---------- READING PASSAGE
Given an unsorted list of N numbers, what is the the non-neighbored pair with the largest sum.

Example: {3, 45, 1, 5, 94, 100}, N = 6
Answer: (100,45)

Obviously, we can do it in O(N^2) - i.e. for each number in the array, go through all the numbers except for its neighbor, and update MAX_SUM if needed.

Is there a more efficient solution?
 
I'm sorry, could you please rewrite your method of calculating this?
I cannot make full sense of what you posted as the method
 
NorthGuy,
A-W-E-S-O-M-E :)
Thank you.

B,
In the example I gave, 100 and 95 are the pair with the largest sum.
But 95 and 100 are neighbors so they can't form a pair according to the rules.

Therefore, 100 and 45 are the pair with the largest sum.
 
Hi NorthGuy,

I'm wondering, how would you approach the problem if it was 'Given an unsorted list of N numbers, what is 5-number group with the largest sum, while having the group members non-neighbored'.

e.g. N = 15, list = {1, 5, 3, 10, 8, 9, 7, 3, 2, 4}
Result: 5, 10, 9, 3, 4

Would you take the largest 9 numbers (i.e. 5 numbers + 4 gaps) and from them consitute the 5-number group?
--------------------
---------- SUPPLIED MATERIAL
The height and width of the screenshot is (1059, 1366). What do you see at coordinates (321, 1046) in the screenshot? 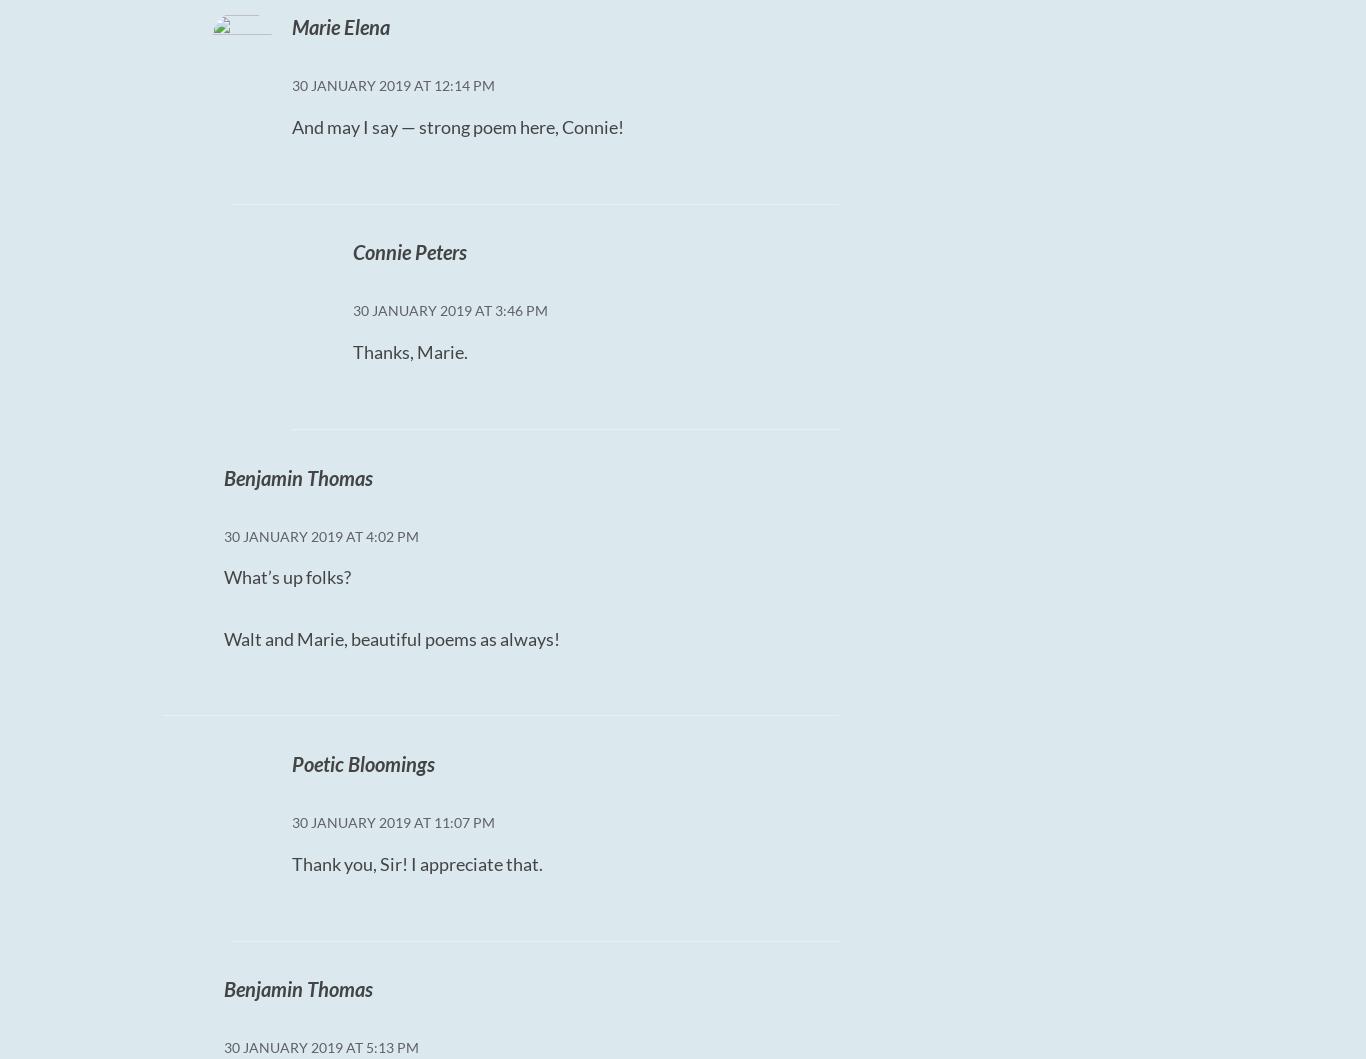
--------------------
- ACTIVITY: Extend the forum thread on finding the largest-sum pair of non-neighboring numbers, picking up after its last sentence.

- ANSWER BELOW:
If it's true, it'd actually take (9*8*7*6*5 / 5! ) options to check for the desired group, right?
 
Actually, I was wrong. To pick up 2 non-adjustent numbers you need not 3, but 4 largest numbers. If #1 is really big and #2 and #3 are adjactent to #1, then it may make sense to pick up (#1 and #4) over (#2 and #3).

To select more non-adjacent numbers, you will need more largest numbers, but I cannot tell you the formula on how many you could possibly need.

Once you get your group of the largest numbers, you don't need to go brute force, but can go intellegently about this - get the largest one and see what's around. Etc. etc.

If you want a full M numbers from array of N solution, it is rather complex and would require a through thinking to do it efficiently.
 
Hi NorthGuy,

Actually, I was wrong. To pick up 2 non-adjustent numbers you need not 3, but 4 largest numbers. If #1 is really big and #2 and #3 are adjactent to #1, then it may make sense to pick up (#1 and #4) over (#2 and #3).
Great example, thanks you're right.


I found this method to get the max. sum of non-adjacent numbers.

Now i'm trying to figure out how u can change this problem a bit to make the group no larger than 5.

You think you can just first go over the entire array and find the largest group which sums up to the largest sum, and then remove the smallest numbers in this group to make it 5-number group?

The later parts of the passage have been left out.